Via its acquisition of Compose, a provider of managed services spanning multiple types of databases, and the general release today of a managed dashDB Enterprise MPP service based on the IBM Netezza and IBM BLU Acceleration database technologies, IBM is making it clear that it wants to manage massive amounts of data on behalf of customers.
Derek Schoettle, general manager of IBM Cloud Data Services, says IBM ultimately plans to provide multiple services around three primary modes of managed data services. The first is around the database itself. The second is providing access to analytics applications hosted by IBM. Finally, IBM will also provide access to analytics data that the company processes as part of a larger business process.
The consumers of that data, adds Schoettle, will be traditional business analysts that IBM has always targeted as well as both professional and citizen developers that need to access data. In fact, Schoettle says providing access to large amounts of data as a service will be critical to accelerating the development of the overall API Economy.
To that end, Schoettle says Compose will extend types of databases that IBM can effectively manage as a service to include MongoDB, Redis, Elasticsearch, PostgreSQL and RethinkDB alongside the Cloudant, IBM DB2 and dashDB Enterprise MPP services that IBM already supports.

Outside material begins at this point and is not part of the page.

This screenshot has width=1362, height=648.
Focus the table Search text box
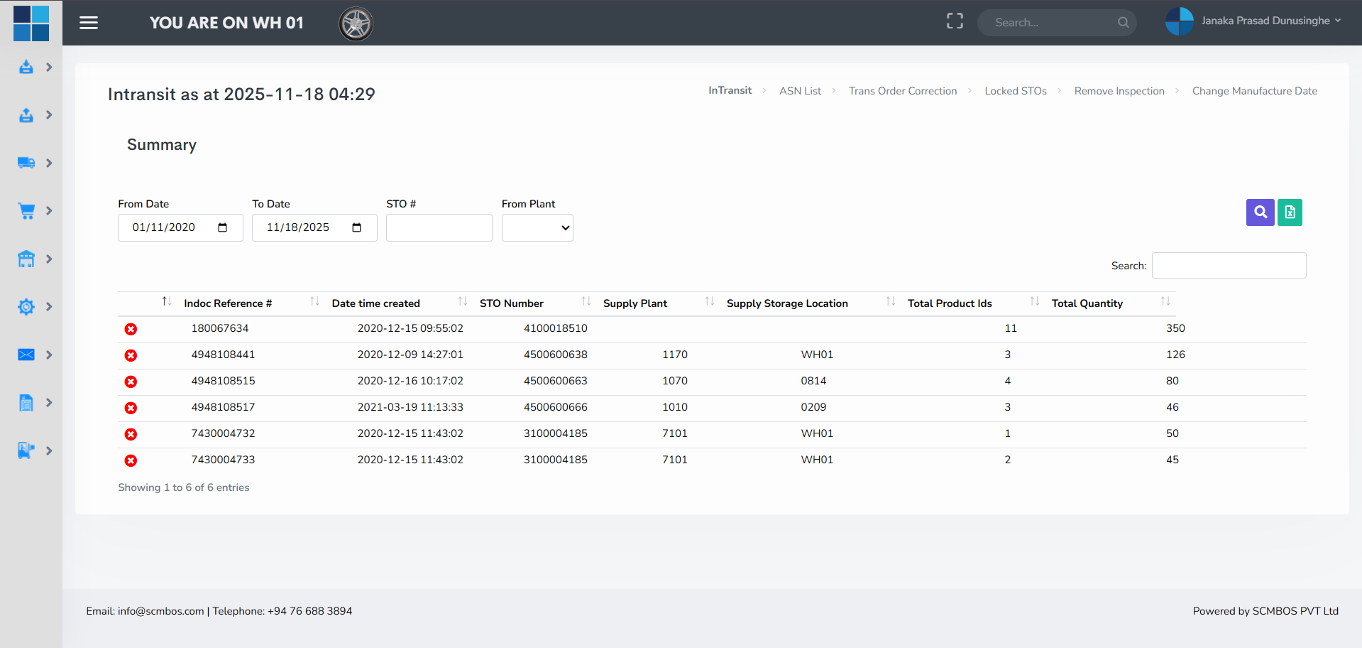[1229, 266]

Hosted on the IBM Bluemix platform, dashDB Enterprise MPP provides access to built-in Netezza analytics libraries along with integration with Watson Analytics, R, Cognos and third-party BI toolsets including Looker, Aginity Workbench and Tableau. Compatible with both Oracle and Netezza applications, dashDB MPP is meant to provide a high-scale, massively parallel processing (MPP) engine that can be invoked on demand.

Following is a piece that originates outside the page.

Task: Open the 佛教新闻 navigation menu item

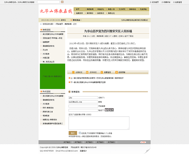Action: pos(90,9)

Separately, IBM today also announced that it is making the Apache Spark in-memory engine for analytics applications available on IBM mainframes, which Schoettle notes complements an existing Apache Spark service that IBM delivers via Bluemix.
Finally, Schoettle says that IBM will take advantage of Docker container expertise to expand the number of database platforms it exposes as a service.
Put it all together, and IBM is clearly aiming to become an analytics powerhouse in the cloud at a time when demand for analytics expertise is increasing at a rate with which the existing supply of analytic talent simply can’t keep pace.